▶ **Qué hacer**:
A) Responde estas preguntas sobre el fragmento acerca de la selección natural y la selección cultural:
(i) ¿Dónde están localizadas las moléculas de ADN que portan el programa hereditario?
(ii) ¿De qué es servidora la selección cultural?
(iii) ¿La contrastación o filtro de las variaciones requiere una evaluación consciente de costes y beneficios?
B) Sigue escribiendo el fragmento sobre la selección natural y la selección cultural a partir de su última oración.

▶ **Fragmento del documento**:
──────────

Permítanme que intente precisar esta distinción. La selección natural actúa sobre cambios en el programa hereditario que portan las moléculas de ADN localizadas en el núcleo de las células del organismo. Si los cambios del programa y los rasgos físicos y de conducta que éstos controlan tienen como resultado una tasa neta de reproducción más elevada en las personas en las cuales se operan, dichos cambios se verán favorecidos en las generaciones siguientes y pasarán a formar parte del programa genético de una población.

¿Cómo procede la selección cultural? Nuestros organismos poseen, como resultado de la selección natural, cierto número de deseos, necesidades, instintos, límites de tolerancia, vulnerabilidades y pautas de crecimiento y debilitamiento concretos, que, en resumidas cuentas, definen más o menos lo que se entiende por naturaleza humana. Las culturas humanas son sistemas organizados de conducta y pensamiento aprendidos socialmente, que satisfacen o atienden las exigencias y potencialidades de la naturaleza humana. La selección cultural es la servidora de la naturaleza humana. Funciona conservando o propagando la conducta y los pensamientos que con mayor eficacia satisfagan las exigencias y potencialidades biológicas de los individuos de un grupo o subgrupo determinado. En el transcurso de la vida social se produce un flujo continuo de variaciones, en las formas de pensar y conducirse de las personas, cuya capacidad para aumentar o disminuir el bienestar se somete constantemente a prueba. Esta contrastación o filtro puede verificarse con o sin una evaluación consciente de los costes y beneficios por parte de las personas. Lo importante es que algunas variaciones resultan más beneficiosas que otras, y se conservan y propagan dentro del grupo (o subgrupo) y a través de las generaciones, en tanto otras, que resultan serlo menos, no se conservan ni se propagan.

──────────

▶ **Datos aportados**:
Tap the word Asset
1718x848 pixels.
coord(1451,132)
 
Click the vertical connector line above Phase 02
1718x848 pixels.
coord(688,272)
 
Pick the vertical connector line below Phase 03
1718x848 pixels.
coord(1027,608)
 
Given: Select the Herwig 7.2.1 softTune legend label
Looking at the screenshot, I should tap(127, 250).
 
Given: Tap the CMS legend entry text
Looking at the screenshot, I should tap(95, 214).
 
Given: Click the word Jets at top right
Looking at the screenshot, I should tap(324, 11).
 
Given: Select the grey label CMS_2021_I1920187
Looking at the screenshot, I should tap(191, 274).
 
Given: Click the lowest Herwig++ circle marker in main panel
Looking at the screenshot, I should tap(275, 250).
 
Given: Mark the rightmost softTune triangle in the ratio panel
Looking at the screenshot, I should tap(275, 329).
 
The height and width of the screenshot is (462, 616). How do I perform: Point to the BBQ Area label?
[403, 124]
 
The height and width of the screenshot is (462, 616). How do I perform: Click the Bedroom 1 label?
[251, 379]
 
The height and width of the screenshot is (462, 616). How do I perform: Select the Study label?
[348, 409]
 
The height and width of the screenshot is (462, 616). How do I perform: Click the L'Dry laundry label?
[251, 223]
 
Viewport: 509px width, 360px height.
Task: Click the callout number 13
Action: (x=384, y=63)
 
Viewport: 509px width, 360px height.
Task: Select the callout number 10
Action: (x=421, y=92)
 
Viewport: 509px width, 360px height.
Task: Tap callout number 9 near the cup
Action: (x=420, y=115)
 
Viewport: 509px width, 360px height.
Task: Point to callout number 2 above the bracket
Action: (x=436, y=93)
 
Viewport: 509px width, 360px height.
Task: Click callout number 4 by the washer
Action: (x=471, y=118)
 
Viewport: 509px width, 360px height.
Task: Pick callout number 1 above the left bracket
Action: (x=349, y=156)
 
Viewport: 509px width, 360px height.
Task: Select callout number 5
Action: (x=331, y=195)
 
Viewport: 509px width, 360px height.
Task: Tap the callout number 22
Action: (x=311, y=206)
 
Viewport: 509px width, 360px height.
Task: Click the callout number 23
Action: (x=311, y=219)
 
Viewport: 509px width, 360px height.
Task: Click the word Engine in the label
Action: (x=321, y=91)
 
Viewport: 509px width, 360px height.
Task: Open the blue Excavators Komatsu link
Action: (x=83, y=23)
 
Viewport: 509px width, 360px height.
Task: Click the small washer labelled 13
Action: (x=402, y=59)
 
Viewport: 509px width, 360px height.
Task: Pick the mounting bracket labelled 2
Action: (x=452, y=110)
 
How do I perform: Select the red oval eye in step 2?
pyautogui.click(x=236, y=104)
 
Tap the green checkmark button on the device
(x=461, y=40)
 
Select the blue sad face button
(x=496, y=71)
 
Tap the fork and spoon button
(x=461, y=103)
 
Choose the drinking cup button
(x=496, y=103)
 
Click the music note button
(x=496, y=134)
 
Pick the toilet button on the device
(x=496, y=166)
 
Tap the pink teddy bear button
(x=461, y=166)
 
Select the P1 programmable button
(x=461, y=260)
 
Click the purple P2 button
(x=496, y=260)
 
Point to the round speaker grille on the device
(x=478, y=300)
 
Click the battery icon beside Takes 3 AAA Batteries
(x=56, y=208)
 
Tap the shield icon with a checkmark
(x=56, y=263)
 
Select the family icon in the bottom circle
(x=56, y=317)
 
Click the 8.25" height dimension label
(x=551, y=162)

──────────

▶ **Respuestas**:
A)
(i) En el núcleo de las células del organismo.
(ii) De la naturaleza humana.
(iii) No, puede verificarse con o sin una evaluación consciente de los costes y beneficios por parte de las personas.

B)
Una vez que se ha iniciado el despegue cultural y que la selección cultural funciona a pleno rendimiento, las diferencias en cuanto al éxito reproductor dejan de constituir el medio a través del cual se seleccionan o propagan las variaciones de conducta y pensamiento. Para que la selección cultural se decante a favor de los calendarios, las vacas domésticas o los disquetes, no es necesario que aumente la tasa de éxito reproductor de los inventores o propagadores de dichos rasgos. De hecho, algunas grandes invenciones culturales que aumentan el bienestar, satisfacen a la naturaleza humana y son seleccionadas precisamente porque reducen las tasas de éxito reproductor (por ejemplo, los anticonceptivos). El éxito reproductor no sirve como pulsión o apetito de selección cultural porque las pulsiones o apetitos de estas características no forman parte de la naturaleza humana (este aspecto se estudiará con más detalle posteriormente). Por supuesto, si tiene como resultado un descenso continuo de la tasa de reproducción, la selección cultural conducirá al final a la extinción de la población a cuyo bienestar sirve. Pero esta consecuencia no tiene nada que ver con el problema de si la selección cultural, al igual que la natural, contribuye siempre a aumentar la tasa de éxito reproductor. Como señalaré más adelante, la conducta humana en materia de reproducción durante los trescientos últimos años resulta completamente ininteligible si se suscribe el axioma sociobiológico en boga, según el cual nuestro género procura siempre aumentar al máximo el número de hijos y de parientes próximos en generaciones sucesivas. En las poblaciones humanas posteriores al despegue las tasas de éxito reproductor pueden aumentar o disminuir dependiendo de que las tasas altas o bajas satisfagan los deseos, necesidades, instintos, límites de tolerancia, vulnerabilidades y otros componentes biopsicológicos conocidos de la naturaleza humana. Las personas procuran aumentar al máximo su tasa de éxito reproductor, no porque los impulse un anhelo irresistible de progenie numerosa, sino porque bajo ciertas circunstancias contar con una descendencia numerosa permite acceder a más sexo, ocio, comida, riqueza, aliados, apoyo en la vejez u otros beneficios que aumentan la calidad de vida.